Na semana passada, ao saber da decisão do STF, Roriz divulgou uma nota em que a considerou "injusta e violentadora". Ele foi banido das urnas até 2023 e só poderá se candidatar a um novo mandato de governador em 2024. A Lei da Ficha Limpa pode causar um estrago ainda maior nas pretensões políticas do ex-governador, caso o Supremo Tribunal Federal (STF) julgue procedente a ação por peculato contra a deputada Jaqueline Roriz (PMN-DF), ajuizada em agosto de 2011 pelo procurador-geral da República, Roberto Gurgel. Filha e possível herdeira política de Roriz, Jaqueline é acusada de receber R$ 100 mil e aparelhos Nextel do delator da Operação Caixa de Pandora, Durval Barbosa. Pelo menos um dos encontros foi registrado em vídeo que consta do processo sob a relatoria do ministro Joaquim Barbosa.

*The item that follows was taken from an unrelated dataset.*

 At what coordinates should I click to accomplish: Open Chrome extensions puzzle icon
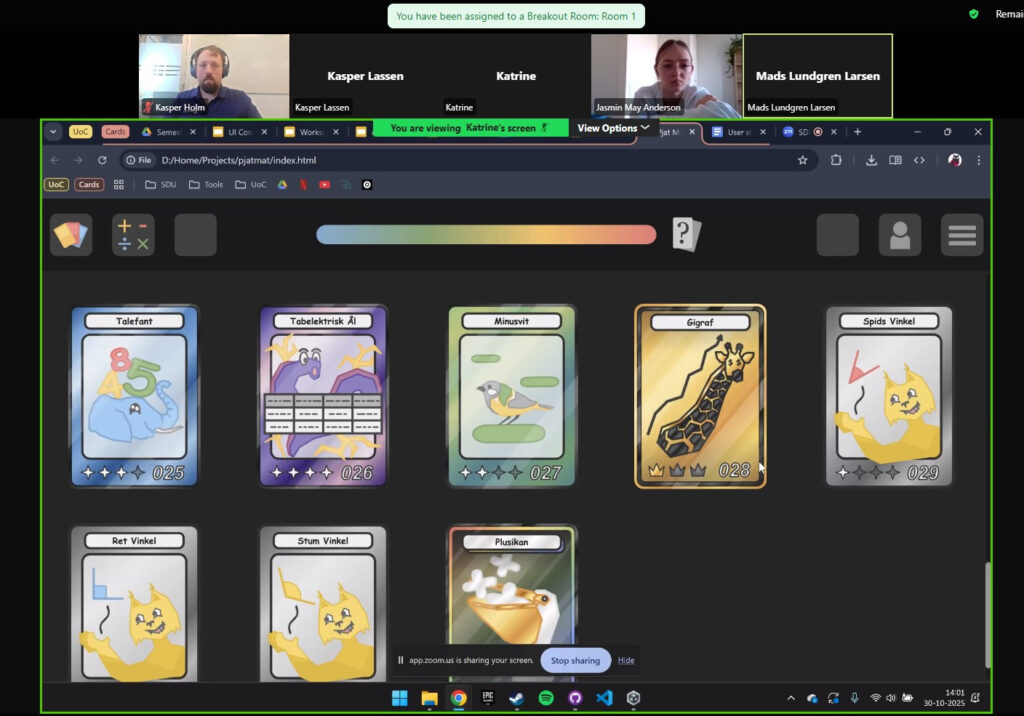(x=836, y=160)
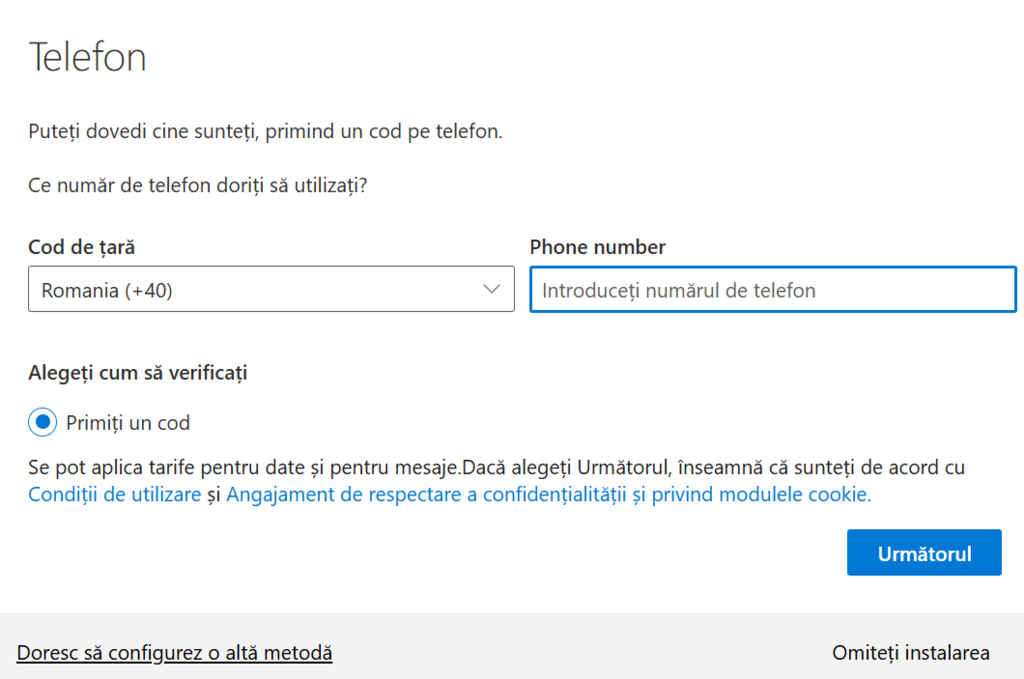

Se o STF condenar Jaqueline, ela ficará impedida de concorrer a cargos eletivos no período de oito anos após o cumprimento da decisão. De acordo com o Código Penal, a pena prevista para peculato varia de dois a 12 anos de reclusão. Esse revés representaria outra derrota para o clã Roriz. O ex-governador, que tem um espólio de cerca de 30% do eleitorado, não pretende se ausentar da vida pública, conforme deixou claro na semana passada ao anunciar que vai apoiar alguém de seu grupo político em 2014.
Mensalão do DEM A denúncia principal da Pandora, que envolve o suposto Mensalão do DEM, ainda não foi concluída, mas o ex-governador José Roberto Arruda (sem partido) já é alvo de duas ações penais no Superior Tribunal de Justiça (STJ) relacionadas ao episódio que, em caso de julgamento desfavorável, podem deixá-lo de fora das próximas eleições. Ele responde por crime contra a fé pública e obstrução da investigação. Deve, ainda, ser incluído na ação que a Procuradoria-Geral da República prepara sobre o suposto esquema de desvios de recursos de contratos do governo do DF.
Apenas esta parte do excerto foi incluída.